Pese a que oficialmente se anunció que el servicio deja de funcionar a las 22, el último tren desde Rosas sale a las 21 y desde Alem a las 21:30. La reducción de servicio se adelanta prácticamente una hora más de lo comunicado. Molestia entre los usuarios.

El Gobierno de la Ciudad decidió renovar la flota de coches de la línea B de subte, y para ello debe realizar una serie de obras de adaptación de la infraestructura que perjudican el servicio. El trazado que une las estaciones Juan Manuel de Rosas y Leandro N. Alem tuvo que reducir su horario de lunes a viernes (de 6 a 22) y los sábados (de 6 a 13) y directamente cerrar los domingos y feriados.

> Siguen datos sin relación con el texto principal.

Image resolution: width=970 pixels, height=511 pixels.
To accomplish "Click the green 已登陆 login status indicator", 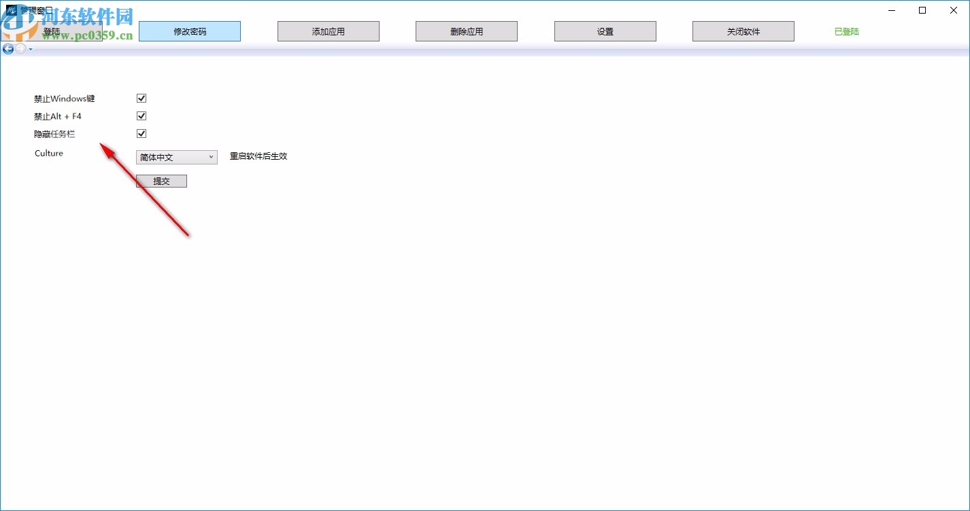I will (x=846, y=31).
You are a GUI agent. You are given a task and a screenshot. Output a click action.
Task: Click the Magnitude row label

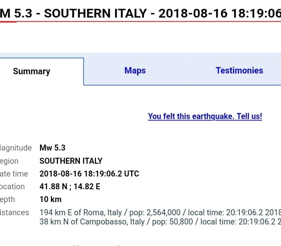(16, 148)
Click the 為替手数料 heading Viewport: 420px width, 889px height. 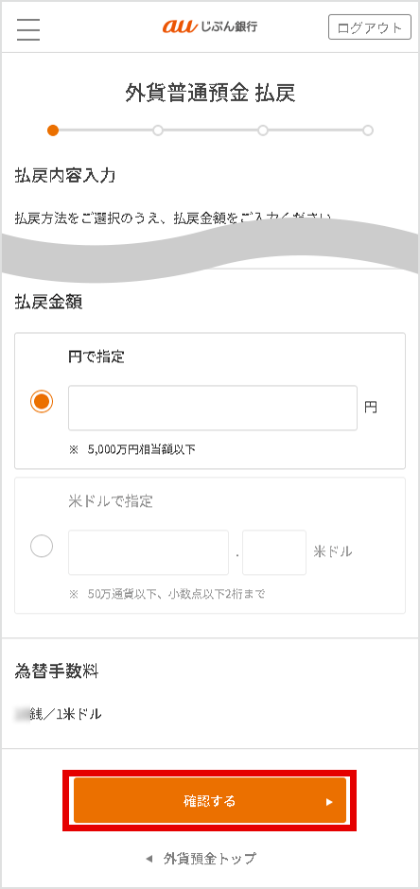coord(57,671)
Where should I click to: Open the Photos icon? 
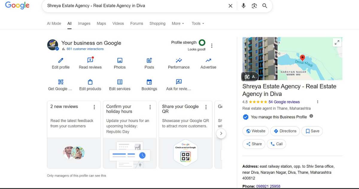coord(120,61)
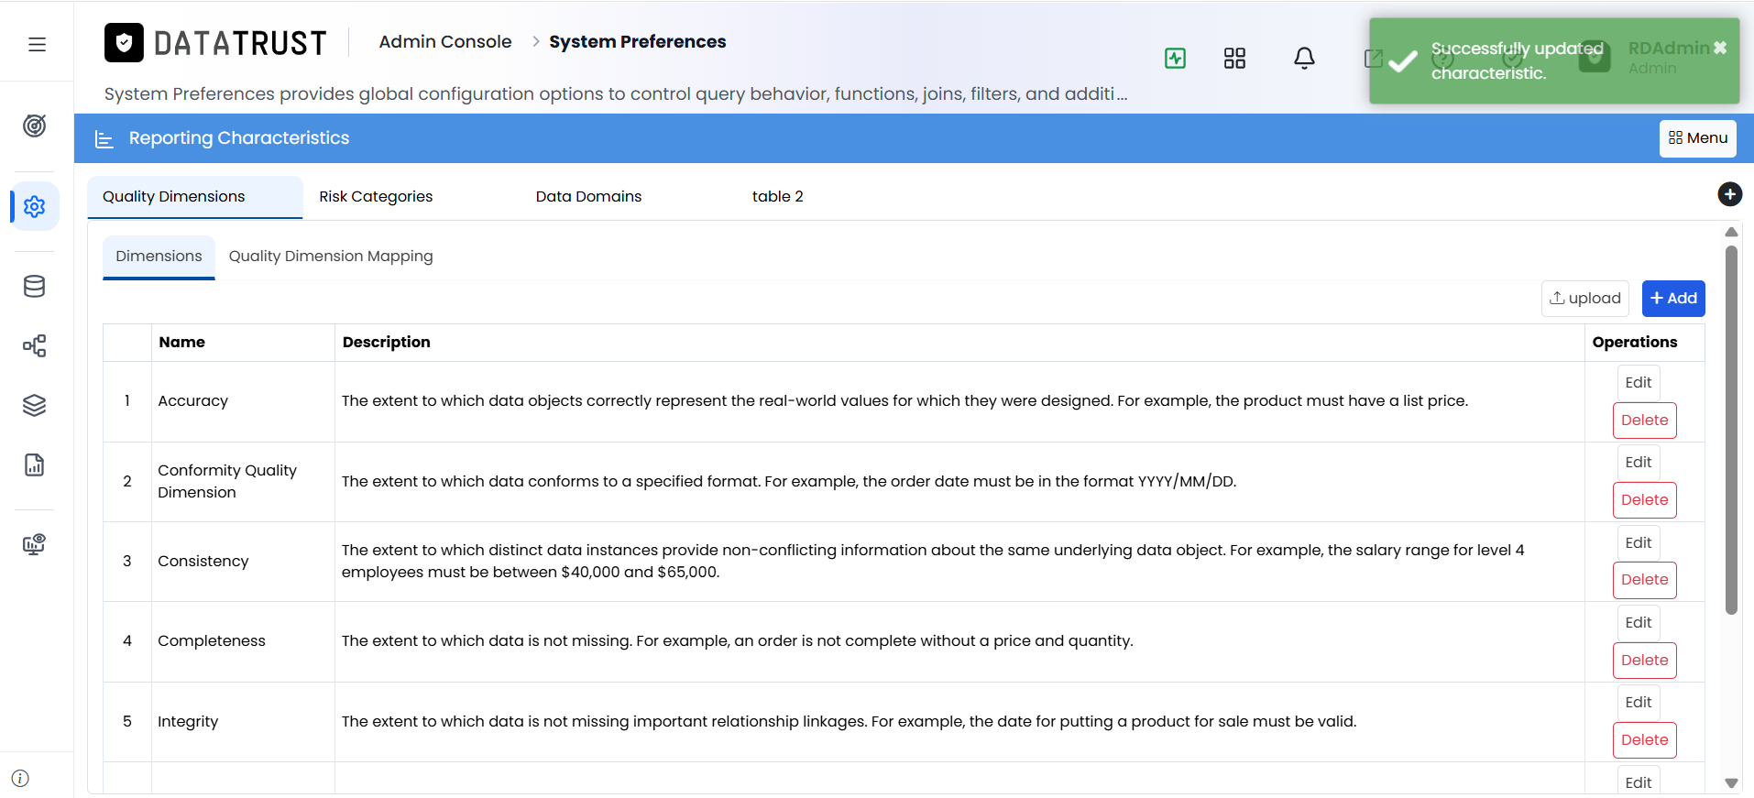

Sin embargo, aunque esto ya trajo complicaciones para los usuarios, también se produjo, al menos, una información que no se condice con la realidad: durante la semana, el subte cierra mucho tiempo antes de las 22.

Aunque tanto la empresa Metrovías como Subterráneos de Buenos Aires (SBASE) habían aclarado antes de tomar la medida que el servicio de lunes a viernes funcionaría entre las 6 y las 22, la información que se brinda en las estaciones y la experiencia de los que viajan es otra: “Llegué a la estación de Carlos Gardel a las 21:25 del tercer día que se implementaba el nuevo horario y las puertas ya estaban cerradas, con lo cual es imposible tomar el último subte porque no te dejan bajar”, comentó una usuaria.


Afiche del GCBA, admite que los horarios de funcionamiento son más reducidos que lo anunciado

“Se viaja muy mal, todos apretados, casi que no lográs subir, pero es el último tren y tenés que volverte a tu casa, así que empujás y subís como podés. La mayoría a esa hora somos estudiantes y gente que vuelve de trabajar, estamos todos con nuestras mochilas y carteras y no hay espacio”, explicó la joven.

Para tener más evidencias de esta tergiversación en la información basta ver los carteles que están ubicados en cada una de las boleterías. En la terminal Rosas se anuncia, por ejemplo, que el último tren es a las 21 horas, con un margen de error de aproximadamente tres minutos, es decir que la última formación sale en muchos casos a las 20:57, mucho antes de las “22 horas” anunciadas. Siempre hacia Alem, en Federico Lacroze el último tren pasa 21:07 y en Ángel Gallardo, a las 21:13.

Aunque la obra, que la Ciudad juzga imprescindible, trae complicaciones lógicas, lo cierto es que los vecinos y los usuarios merecen recibir información precisa y correcta para poder planificar con anticipación sus desplazamientos y no llevarse ninguna sorpresa.